— START OF AVAILABLE RECORDS —

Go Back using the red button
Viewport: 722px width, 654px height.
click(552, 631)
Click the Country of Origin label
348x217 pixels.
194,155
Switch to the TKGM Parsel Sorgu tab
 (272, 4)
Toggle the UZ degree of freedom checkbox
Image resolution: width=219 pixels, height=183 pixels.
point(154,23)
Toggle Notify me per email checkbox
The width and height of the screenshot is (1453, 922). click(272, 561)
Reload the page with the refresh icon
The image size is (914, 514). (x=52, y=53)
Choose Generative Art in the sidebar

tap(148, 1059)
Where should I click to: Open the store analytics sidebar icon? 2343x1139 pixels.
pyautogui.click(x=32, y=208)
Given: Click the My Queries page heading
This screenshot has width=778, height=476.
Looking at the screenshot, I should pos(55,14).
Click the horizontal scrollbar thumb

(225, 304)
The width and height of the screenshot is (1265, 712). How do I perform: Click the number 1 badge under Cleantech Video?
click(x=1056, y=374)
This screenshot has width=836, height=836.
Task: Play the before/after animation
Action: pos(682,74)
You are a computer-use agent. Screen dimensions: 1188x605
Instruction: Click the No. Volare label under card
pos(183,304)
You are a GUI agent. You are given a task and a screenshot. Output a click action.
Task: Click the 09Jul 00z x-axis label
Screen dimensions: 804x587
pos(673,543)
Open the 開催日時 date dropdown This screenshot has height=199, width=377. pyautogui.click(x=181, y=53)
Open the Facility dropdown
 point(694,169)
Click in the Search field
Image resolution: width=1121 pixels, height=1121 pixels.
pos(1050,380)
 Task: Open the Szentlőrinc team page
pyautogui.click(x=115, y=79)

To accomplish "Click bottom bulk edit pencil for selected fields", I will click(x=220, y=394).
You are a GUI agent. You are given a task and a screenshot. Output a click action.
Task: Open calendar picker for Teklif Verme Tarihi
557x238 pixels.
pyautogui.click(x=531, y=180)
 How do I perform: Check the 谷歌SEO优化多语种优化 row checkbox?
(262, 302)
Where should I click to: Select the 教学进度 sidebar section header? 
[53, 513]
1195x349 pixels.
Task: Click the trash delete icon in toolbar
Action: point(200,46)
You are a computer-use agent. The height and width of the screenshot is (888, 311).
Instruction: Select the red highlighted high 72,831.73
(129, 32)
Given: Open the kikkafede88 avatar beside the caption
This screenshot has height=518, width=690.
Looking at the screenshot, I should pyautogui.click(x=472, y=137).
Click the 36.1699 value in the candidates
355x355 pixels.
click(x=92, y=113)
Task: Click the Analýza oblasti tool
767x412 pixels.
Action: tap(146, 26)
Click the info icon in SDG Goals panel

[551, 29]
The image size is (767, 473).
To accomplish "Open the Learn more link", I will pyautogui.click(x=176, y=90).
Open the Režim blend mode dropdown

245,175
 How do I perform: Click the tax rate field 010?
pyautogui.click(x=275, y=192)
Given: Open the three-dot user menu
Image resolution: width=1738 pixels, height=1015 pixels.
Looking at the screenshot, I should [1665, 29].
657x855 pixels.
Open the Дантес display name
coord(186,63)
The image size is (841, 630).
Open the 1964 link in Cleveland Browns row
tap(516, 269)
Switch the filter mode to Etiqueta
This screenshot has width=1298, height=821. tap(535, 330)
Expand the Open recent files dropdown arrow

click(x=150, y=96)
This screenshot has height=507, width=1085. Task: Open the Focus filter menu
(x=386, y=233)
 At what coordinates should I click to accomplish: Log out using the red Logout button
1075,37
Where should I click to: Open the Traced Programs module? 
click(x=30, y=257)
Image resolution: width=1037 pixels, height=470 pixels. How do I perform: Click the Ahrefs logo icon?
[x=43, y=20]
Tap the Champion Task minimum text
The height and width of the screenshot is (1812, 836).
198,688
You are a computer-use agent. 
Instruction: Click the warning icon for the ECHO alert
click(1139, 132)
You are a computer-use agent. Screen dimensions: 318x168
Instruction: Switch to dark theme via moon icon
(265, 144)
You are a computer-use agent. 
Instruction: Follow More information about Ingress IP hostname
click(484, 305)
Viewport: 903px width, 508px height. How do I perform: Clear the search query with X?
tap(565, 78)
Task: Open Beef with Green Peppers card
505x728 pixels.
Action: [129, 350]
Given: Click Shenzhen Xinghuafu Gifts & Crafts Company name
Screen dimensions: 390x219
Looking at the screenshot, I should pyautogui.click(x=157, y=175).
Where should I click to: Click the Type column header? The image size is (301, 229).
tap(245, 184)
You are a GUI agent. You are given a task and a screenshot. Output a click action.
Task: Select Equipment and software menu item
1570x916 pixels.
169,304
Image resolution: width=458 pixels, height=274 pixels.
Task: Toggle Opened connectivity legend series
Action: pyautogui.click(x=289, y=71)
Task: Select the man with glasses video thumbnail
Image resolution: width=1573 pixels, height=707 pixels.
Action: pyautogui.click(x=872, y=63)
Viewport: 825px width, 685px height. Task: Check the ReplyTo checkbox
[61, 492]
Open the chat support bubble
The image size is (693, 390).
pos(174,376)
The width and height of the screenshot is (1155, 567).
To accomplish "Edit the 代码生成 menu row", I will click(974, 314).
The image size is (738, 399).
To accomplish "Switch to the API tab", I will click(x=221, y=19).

— END OF AVAILABLE RECORDS —

INSTRUCTIONS FOR THE TASK: Update the records above by replacing every occurrence of "Output a click action" with "Return a click action". Leave everything else unchanged.

RESULT OF THIS TASK:
Go Back using the red button
Viewport: 722px width, 654px height.
click(552, 631)
Click the Country of Origin label
348x217 pixels.
194,155
Switch to the TKGM Parsel Sorgu tab
 (272, 4)
Toggle the UZ degree of freedom checkbox
Image resolution: width=219 pixels, height=183 pixels.
point(154,23)
Toggle Notify me per email checkbox
The width and height of the screenshot is (1453, 922). click(272, 561)
Reload the page with the refresh icon
The image size is (914, 514). (x=52, y=53)
Choose Generative Art in the sidebar

tap(148, 1059)
Where should I click to: Open the store analytics sidebar icon? 2343x1139 pixels.
pyautogui.click(x=32, y=208)
Given: Click the My Queries page heading
This screenshot has width=778, height=476.
Looking at the screenshot, I should pos(55,14).
Click the horizontal scrollbar thumb

(225, 304)
The width and height of the screenshot is (1265, 712). How do I perform: Click the number 1 badge under Cleantech Video?
click(x=1056, y=374)
This screenshot has width=836, height=836.
Task: Play the before/after animation
Action: pos(682,74)
You are a computer-use agent. Screen dimensions: 1188x605
Instruction: Click the No. Volare label under card
pos(183,304)
You are a GUI agent. You are given a task and a screenshot. Return a click action.
Task: Click the 09Jul 00z x-axis label
Screen dimensions: 804x587
pos(673,543)
Open the 開催日時 date dropdown This screenshot has height=199, width=377. pyautogui.click(x=181, y=53)
Open the Facility dropdown
 point(694,169)
Click in the Search field
Image resolution: width=1121 pixels, height=1121 pixels.
pos(1050,380)
 Task: Open the Szentlőrinc team page
pyautogui.click(x=115, y=79)

To accomplish "Click bottom bulk edit pencil for selected fields", I will click(x=220, y=394).
You are a GUI agent. You are given a task and a screenshot. Return a click action.
Task: Open calendar picker for Teklif Verme Tarihi
557x238 pixels.
pyautogui.click(x=531, y=180)
 How do I perform: Check the 谷歌SEO优化多语种优化 row checkbox?
(262, 302)
Where should I click to: Select the 教学进度 sidebar section header? 
[53, 513]
1195x349 pixels.
Task: Click the trash delete icon in toolbar
Action: point(200,46)
You are a computer-use agent. The height and width of the screenshot is (888, 311).
Instruction: Select the red highlighted high 72,831.73
(129, 32)
Given: Open the kikkafede88 avatar beside the caption
This screenshot has height=518, width=690.
Looking at the screenshot, I should pyautogui.click(x=472, y=137).
Click the 36.1699 value in the candidates
355x355 pixels.
click(x=92, y=113)
Task: Click the Analýza oblasti tool
767x412 pixels.
Action: tap(146, 26)
Click the info icon in SDG Goals panel

[551, 29]
The image size is (767, 473).
To accomplish "Open the Learn more link", I will pyautogui.click(x=176, y=90).
Open the Režim blend mode dropdown

245,175
 How do I perform: Click the tax rate field 010?
pyautogui.click(x=275, y=192)
Given: Open the three-dot user menu
Image resolution: width=1738 pixels, height=1015 pixels.
Looking at the screenshot, I should [1665, 29].
657x855 pixels.
Open the Дантес display name
coord(186,63)
The image size is (841, 630).
Open the 1964 link in Cleveland Browns row
tap(516, 269)
Switch the filter mode to Etiqueta
This screenshot has width=1298, height=821. tap(535, 330)
Expand the Open recent files dropdown arrow

click(x=150, y=96)
This screenshot has height=507, width=1085. Task: Open the Focus filter menu
(x=386, y=233)
 At what coordinates should I click to accomplish: Log out using the red Logout button
1075,37
Where should I click to: Open the Traced Programs module? 
click(x=30, y=257)
Image resolution: width=1037 pixels, height=470 pixels. How do I perform: Click the Ahrefs logo icon?
[x=43, y=20]
Tap the Champion Task minimum text
The height and width of the screenshot is (1812, 836).
198,688
You are a computer-use agent. 
Instruction: Click the warning icon for the ECHO alert
click(1139, 132)
You are a computer-use agent. Screen dimensions: 318x168
Instruction: Switch to dark theme via moon icon
(265, 144)
You are a computer-use agent. 
Instruction: Follow More information about Ingress IP hostname
click(484, 305)
Viewport: 903px width, 508px height. How do I perform: Clear the search query with X?
tap(565, 78)
Task: Open Beef with Green Peppers card
505x728 pixels.
Action: [129, 350]
Given: Click Shenzhen Xinghuafu Gifts & Crafts Company name
Screen dimensions: 390x219
Looking at the screenshot, I should pyautogui.click(x=157, y=175).
Where should I click to: Click the Type column header? The image size is (301, 229).
tap(245, 184)
You are a GUI agent. You are given a task and a screenshot. Return a click action.
Task: Select Equipment and software menu item
1570x916 pixels.
169,304
Image resolution: width=458 pixels, height=274 pixels.
Task: Toggle Opened connectivity legend series
Action: pyautogui.click(x=289, y=71)
Task: Select the man with glasses video thumbnail
Image resolution: width=1573 pixels, height=707 pixels.
Action: pyautogui.click(x=872, y=63)
Viewport: 825px width, 685px height. Task: Check the ReplyTo checkbox
[61, 492]
Open the chat support bubble
The image size is (693, 390).
pos(174,376)
The width and height of the screenshot is (1155, 567).
To accomplish "Edit the 代码生成 menu row", I will click(974, 314).
The image size is (738, 399).
To accomplish "Switch to the API tab", I will click(x=221, y=19).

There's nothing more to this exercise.